Dunque la prospettiva, dal nostro punto di vista, deve essere quella di avere
come riferimento un territorio ed un governo dello stesso. Per evitare che
l'ambito diventi un luogo di coordinamento e di libera collaborazione tra i
Comuni si ritiene che debbano essere fissati dei tempi entro i quali:
- l'AT assume una forma giuridica definita per il governo dei servizi sociali
di quel territorio, con la conseguente chiara indicazione degli interventi e
servizi che dovranno afferire alla responsabilità dell'AT. Ripetiamo ancora
una volta che, a nostro parere, la logica da seguire con speditezza deve essere
un territorio (l'AT) un governo (con la scelta dello strumento). D'altro canto
esortare i Comuni a prevedere le modalità per garantire l'accesso ai servizi
già esistenti soltanto in alcuni dei Comuni dell'Ambito ai residenti in tutti
i Comuni dell'Ambito stesso, e a quanti si trovano nel territorio bisognosi
di interventi non differibili (per gli interventi per l'emergenza), dal
nostro punto di vista sembra confermare un carattere di eccessiva discrezionalità
nei riguardi dell'AT. Ci pare peraltro che il giusto sbocco della programmazione
di territorio (PdZ) non possa che sfociare in una zona che abbia compiti di
gestione.
- Al Coordinatore d'ambito siano affidate le conseguenti responsabilità gestionali
(d'altra parte se i CA e direttori di distretto costituiscono funzioni di raccordo
tra sociale e sanitario, non pare pensabile che il primo sia slegato da ogni
responsabilità di gestione e che assuma una funzione di "progettista" di qualcosa
che non è poi chiamato a gestire).

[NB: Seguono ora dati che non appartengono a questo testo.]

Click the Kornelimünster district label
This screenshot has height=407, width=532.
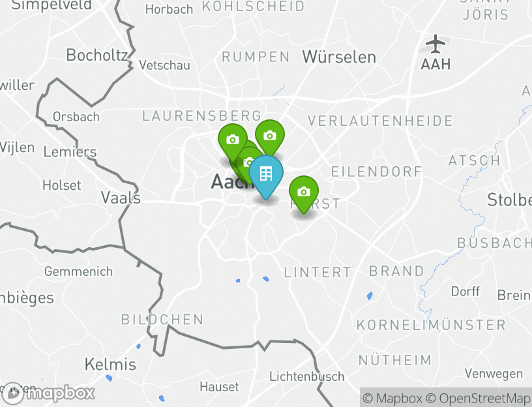coord(431,325)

Si ritiene infatti che proprio il necessario
sviluppo del sistema sociale richieda, fissato un necessario ambito di riferimento,
la conseguente definizione della conduzione tecnica dello stesso. Se in questa
prima fase di avvio può essere funzionale un CA con funzione di raccordo e coordinamento,
successivamente, riteniamo non rinviabile l'affidamento di una responsabilità
gestionale. Un CA senza tali responsabilità assumerebbe nei fatti di una funzione
consulenziale che riteniamo non gioverebbe allo sviluppo e al potenziamento
del settore sociale.
1) In particolare ricordiamo il documento "Una petizione a tutela della
salute" sottoscritto da 15 associazioni di volontariato della regione Marche
in data 12 giugno (cfr. Appunti sulle politiche sociali, 4/2002, p. 7)
e altri documenti riguardanti l'applicazione del d. lgs 130/2000, la illegale
situazione delle residenze sociali che senza autorizzazione accolgono malati
non autosufficienti, la caotica situazione delle residenze extraospedaliere.
Su questi aspetti rimandiamo alle pag. 84-106 del quaderno Dalla riforma
dei servizi sociali ai livelli essenziali di assistenza, Gruppo Solidarietà
2002 e al sito www.comune.jesi.an.it/grusol al link voce sul sociale
(interventi e approfondimenti), nel quale sono riportati tutti
i nostri interventi. Successivamente, in data 10 gennaio il Gruppo Solidarietà
ha inviato un ulteriore documento in merito alla proposta di PSR 2003-05 leggendolo,
nella parte riguardante la tutela dei soggetti fragili, in relazione alle bozze
assai avanzate di Regolamento delle strutture diurne e residenziali previste
dalla legge regionale 20/2002 riguardante l'autorizzazione al funzionamento
delle strutture a titolarità sociale nel quale sono incluse le cosiddette residenze
protette per adulti e anziani malati non autosufficienti. Le Linee guida
sulla predisposizione dei Piani di zona, sono state approvate con DGR 1968/2002
(anche queste consultabili nel nostro sito).